PASS=$(sudo grep '^SOLR_ADMIN_PASSWORD=' /root/solr-credentials.txt | cut -d= -f2-)
curl -sf -u "cloudimg:${PASS}" 'http://127.0.0.1:8983/solr/cloudimg/select?q=*:*&rows=0&wt=json' | head -c 200
echo
curl -sf -u "cloudimg:${PASS}" 'http://127.0.0.1:8983/solr/cloudimg/select?q=title_t:querying&wt=json' | head -c 400
The first call reports numFound for the whole core; the second returns the documents whose title matches the search term.
The same queries can be built interactively in the Admin UI. Select the cloudimg core, choose Query, set the query parameters on the left, and select Execute Query. The response document appears on the right.

Step 10: Create a New Core
A core is a single index with its own schema and configuration. With Solr authentication enabled, create a core through the authenticated CoreAdmin API: first stage a configuration directory on disk as the solr service user by copying the bundled _default configset, then register the core with the API. The block first unloads any existing products core so it is safe to run more than once.
PASS=$(sudo grep '^SOLR_ADMIN_PASSWORD=' /root/solr-credentials.txt | cut -d= -f2-)
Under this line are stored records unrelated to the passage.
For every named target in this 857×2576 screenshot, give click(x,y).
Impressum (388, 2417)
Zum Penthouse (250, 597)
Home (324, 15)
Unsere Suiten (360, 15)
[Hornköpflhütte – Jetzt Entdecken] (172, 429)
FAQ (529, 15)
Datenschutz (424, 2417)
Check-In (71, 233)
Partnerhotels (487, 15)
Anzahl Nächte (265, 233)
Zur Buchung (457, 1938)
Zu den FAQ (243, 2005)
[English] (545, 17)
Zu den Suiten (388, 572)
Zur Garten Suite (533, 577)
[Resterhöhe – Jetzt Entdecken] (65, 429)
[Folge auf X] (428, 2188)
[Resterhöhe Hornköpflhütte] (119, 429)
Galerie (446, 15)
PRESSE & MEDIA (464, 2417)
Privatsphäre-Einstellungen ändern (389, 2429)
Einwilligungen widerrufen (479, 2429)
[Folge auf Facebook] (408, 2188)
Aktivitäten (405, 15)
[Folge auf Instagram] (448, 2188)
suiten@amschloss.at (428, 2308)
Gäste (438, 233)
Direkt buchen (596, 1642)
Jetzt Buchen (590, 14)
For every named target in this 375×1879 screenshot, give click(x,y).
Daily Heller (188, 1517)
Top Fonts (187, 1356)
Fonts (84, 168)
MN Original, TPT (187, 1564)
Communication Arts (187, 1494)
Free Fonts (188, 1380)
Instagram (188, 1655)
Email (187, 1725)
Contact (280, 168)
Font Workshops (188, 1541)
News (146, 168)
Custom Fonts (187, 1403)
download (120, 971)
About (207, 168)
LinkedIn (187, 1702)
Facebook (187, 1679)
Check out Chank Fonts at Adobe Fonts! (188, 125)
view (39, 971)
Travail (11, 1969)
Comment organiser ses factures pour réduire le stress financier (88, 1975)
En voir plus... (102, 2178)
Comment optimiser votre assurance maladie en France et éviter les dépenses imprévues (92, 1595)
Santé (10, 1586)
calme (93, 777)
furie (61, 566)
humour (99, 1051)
curl -s -o /dev/null -u "cloudimg:${PASS}" \
'http://127.0.0.1:8983/solr/admin/cores?action=UNLOAD&core=products&deleteInstanceDir=true'
sudo -u solr cp -a /opt/solr/server/solr/configsets/_default /var/solr/data/products
curl -sf -u "cloudimg:${PASS}" \
'http://127.0.0.1:8983/solr/admin/cores?action=CREATE&name=products&instanceDir=products&config=solrconfig.xml&schema=managed-schema.xml&wt=json'
A core of products in the response confirms the core was created, and it appears in the Admin UI core selector immediately. Replace the _default configset with your own schema and configuration for a production core, then reload the core. To remove a core again, call the same endpoint with action=UNLOAD&core=products&deleteInstanceDir=true.
Step 11: Add a Second Solr User
Solr's authentication and authorization are managed through the security API. The following block adds a second user and grants it the administrator role. Replace <new-user-password> with the password you choose for the new account.
PASS=$(sudo grep '^SOLR_ADMIN_PASSWORD=' /root/solr-credentials.txt | cut -d= -f2-)
curl -sf -u "cloudimg:${PASS}" -H 'Content-Type: application/json' \
-d '{"set-user":{"searchadmin":"<new-user-password>"}}' \
'http://127.0.0.1:8983/solr/admin/authentication'
curl -sf -u "cloudimg:${PASS}" -H 'Content-Type: application/json' \
-d '{"set-user-role":{"searchadmin":["admin"]}}' \
'http://127.0.0.1:8983/solr/admin/authorization'
The new user can sign in to the Admin UI and call the REST API straight away. Users and roles are also visible and editable under Security in the Admin UI.
Step 12: Tune the JVM Heap
The Solr JVM heap and other runtime settings are configured in /etc/default/solr.in.sh. The image ships with a 1024 MB heap, which suits development, testing and small indexes. For larger indexes raise SOLR_HEAP, then restart Solr.
sudo sed -i 's/^SOLR_HEAP=.*/SOLR_HEAP="4096m"/' /etc/default/solr.in.sh
sudo systemctl restart solr.service
As a rule of thumb give Solr a heap large enough for the working set of the index, but leave the majority of system memory free for the operating system page cache, which Lucene relies on for fast reads.
Step 13: Enable HTTPS
By default Solr serves plain HTTP on port 8983. For any production deployment, encrypt traffic to the Solr Admin UI and REST API. There are two common approaches.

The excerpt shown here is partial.